[linux-lvm] Q: LVM over RAID, or plain disks? A:"Yes" = best of both worlds?

Sun Nov 28 15:31:51 UTC 2010

 - - - - - - My abject apologies to all for improper addressing in my
previous messages (thanks to all those who set me straight :)

Hope you're all still willing to consider my request for feedback.
Start with a bit of context:

- SAN/NAS (call it FILER-A) hosting say a dozen TB and servicing a few
dozen client machines and servers, mostly virtual hosts. Another,
larger (FILER-B - still just tens of TB) host's drives are used for
storing backup sets, via not only Amanda, but also filesystems
comprising gazillions of hard-linked archive sets created by (eg)
rdiff-backup, rsnapshot and BackupPC. We're on a very limited budget,
therefore no tape storage for backups.

- I plan to run LVM over RAID (likely RAID1 or RAID10) for IMO an
ideal combination of fault tolerance, performance and flexibility.

- I am not at this point overly concerned about performance issues -
reliability/redundancy and ease of recovery are my main priorities.

Problem:

For off-site data rotation, the hard-linked filesystems on FILER-B
require full filesystem cloning with block-level tools rather than
file-level copying or sync'ing.
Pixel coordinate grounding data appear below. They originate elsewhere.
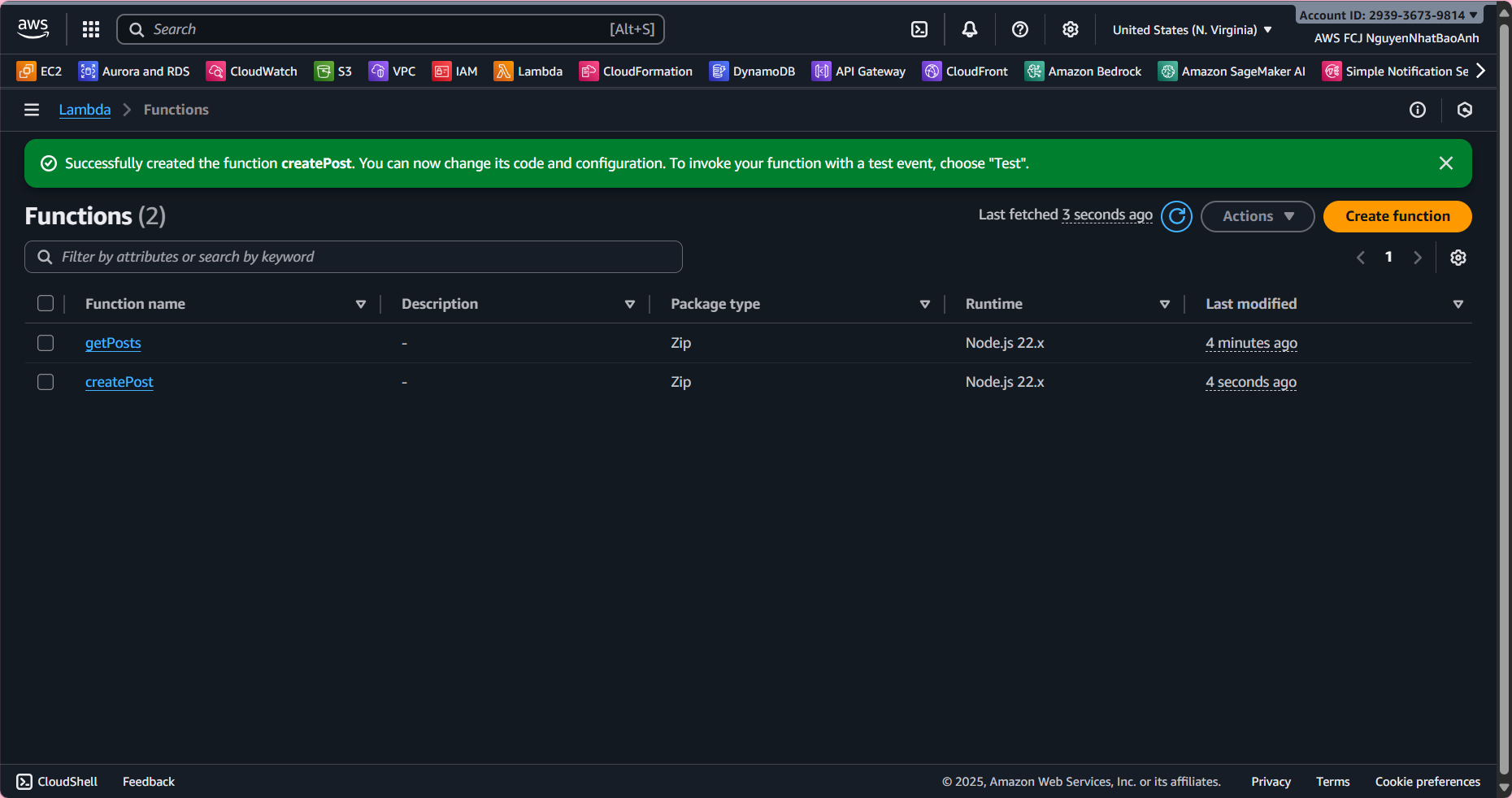Click the Lambda breadcrumb link
1512x798 pixels.
[x=85, y=110]
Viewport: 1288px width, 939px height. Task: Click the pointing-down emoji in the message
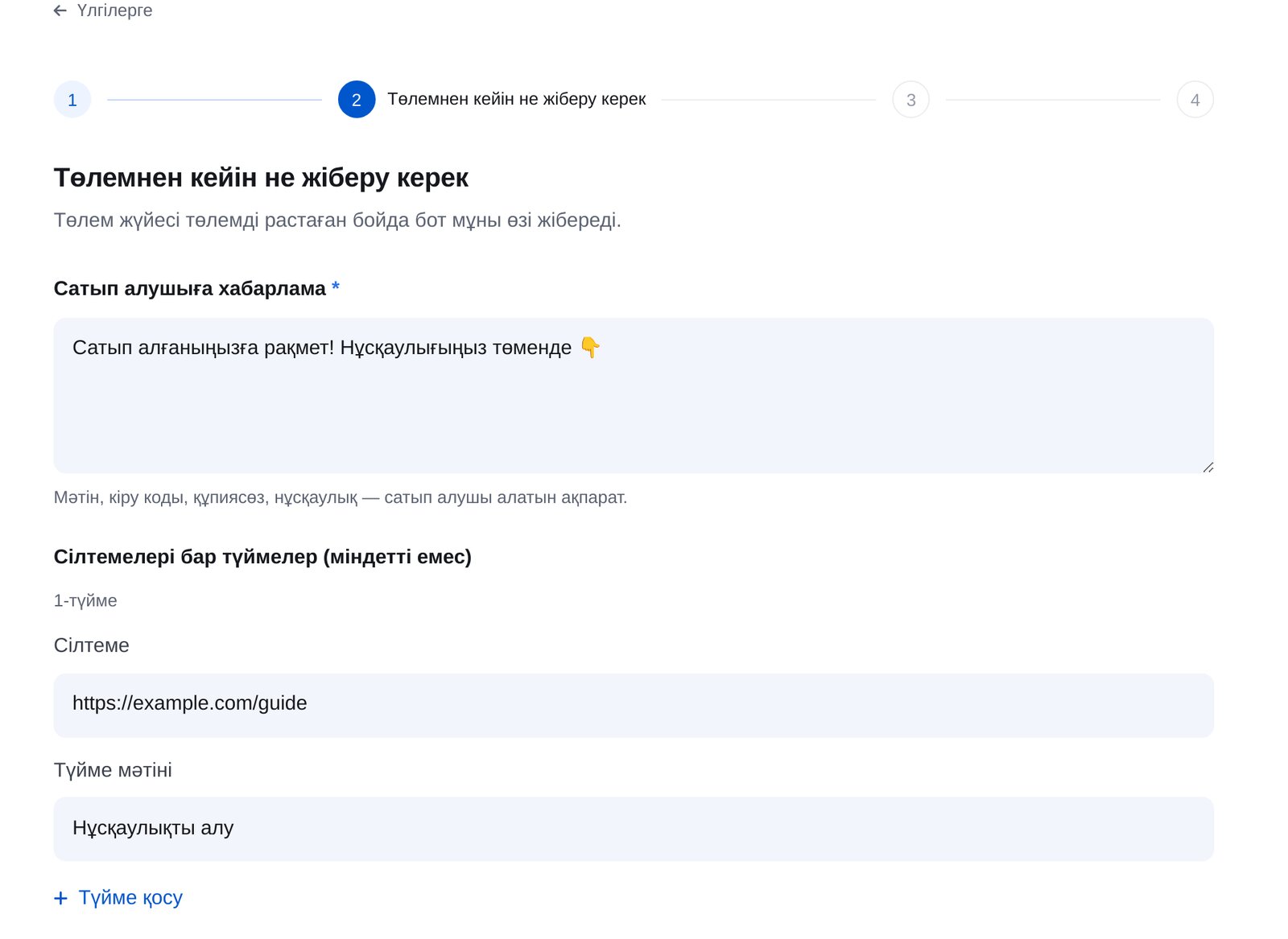coord(590,347)
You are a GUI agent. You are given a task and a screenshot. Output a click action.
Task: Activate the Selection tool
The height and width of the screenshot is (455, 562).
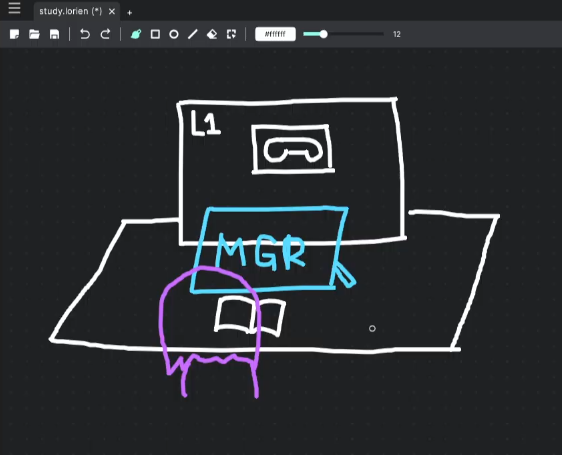click(232, 34)
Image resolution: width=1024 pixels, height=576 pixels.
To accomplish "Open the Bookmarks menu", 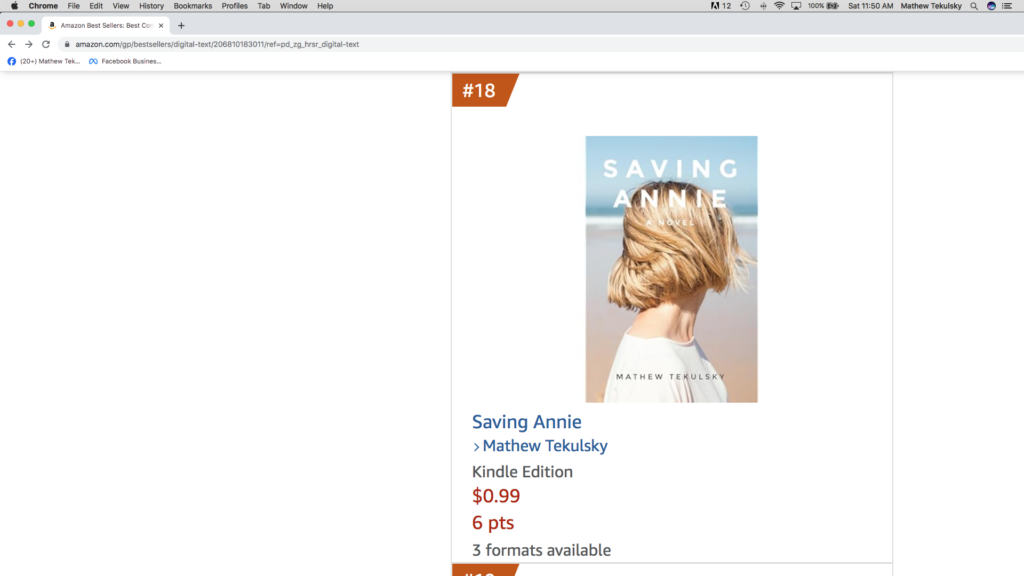I will tap(193, 6).
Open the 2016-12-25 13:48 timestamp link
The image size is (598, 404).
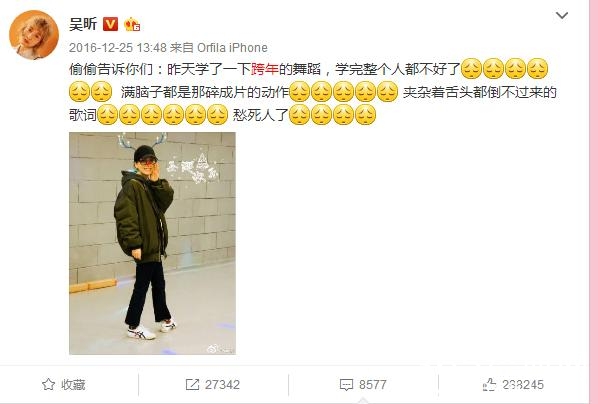118,48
My current plan is to swap out disks
mirrored via RAID, marking them as "failed" and then rebuilding using
the (re-initialized) incoming rotation set.

HOWEVER - the use of LVM (and possibly RAID10) adds complexity to the
filesystems, which makes disaster recovery from the detached disk sets
much more difficult than regular partitions on physical disks.

Theoretical solution:

Use RAID1 on the "top layer" to mirror the data stored in an LVM (set
of) disk(s) on the one hand (call it TopRAID1) to ***regular
partitions*** on actual physical disks on the other (call this the
TopRAID2 side).

(ASCII art best viewed with a monospaced font)

"TopRAID1" side
 ______________________________________
|                LVM VG                |
|  _____   _____________   __________  |
| | LV1 | |     LV2     | |    LV3   | |
| |     | |             | |          | |
| |     | |             | |          | |
| |     | |             | |          | |
| |     | |             | |          | |
| |     | |             | |          | |
| |_____| |_____________| |__________| |
|____v___________v______________v______|
    v           v              v
    v           v              v
  RAID1       RAID1          RAID1
    v           v              v
  __v__   ______v______   _____v____
 | HD1 | |     HD2     | |    HD3   |
 |     | |             | |          |
 |     | |             | |          |
 |     | |             | |          |
 |     | |             | |          |
 |     | |             | |          |
 |_____| |_____________| |__________|

"TopRAID2" side

The mirroring at the top level would be set up between the individual
LVs on the TopRAID1 side and regular filesystem partitions (no RAID or
LVM) on the TopRAID2 side. In the event of a massive host failure, the
filesystems on the TopRAID2 side could be easily mounted for data
recovery and/or service resumption on another machine, and the
TopRAID1 disk set rebuilt from scratch and then re-mirrored from the
TopRAID2 disks.

One design goal would be to not allow any LV to get so large that it
won't fit on a single physical disk on the TopRAID2 side. If this is
not possible, then the corresponding TopRAID2 side would need to
comprise a multiple disk set, perhaps striped by RAID0 - not as
straightforward to recover as single disks, but at least without the
LVM layer.

Remember, the main purpose of this arrangement is so that the disks in
the TopRAID2 set can be rotated out for offsite storage. Ideally this
would be done by using an extra identical set (TopRAID2a and
TopRAID2b) to minimize the time windows when the live data is running
on TopRAID1 only.

Note that on the TopRAID1 side the LVM layers could be running on top
of another set of RAID disks (call it the BottomRAID), again either
RAID1 or perhaps RAID10 mirroring at the lowest layer. This disk set
could be allowed to grow in both size and complexity, with an
expectation that in the event of massive failure I won't even attempt
to rebuild/recover it, just tear it down and set it up again from
scratch, then mirror the data back from TopRAID2.

At this point this is all idle speculation on my part, and although I
think the technology makes it possible, I don't know whether it is a
practical scheme.

An enhancement of this idea would be to implement the "TopRAID" with a
full-server mirror using drdb and heartbeat, perhaps eliminating the
need for intra-server disk mirroring. In this case the TopRAID1 server
would have the flexibile disk space allocation of LVM, while the
TopRAID2 server's disks would all be just regular partitions (no LVM),
again, easily swapped out for offsite rotation.

Any feedback on these ideas would be most appreciated.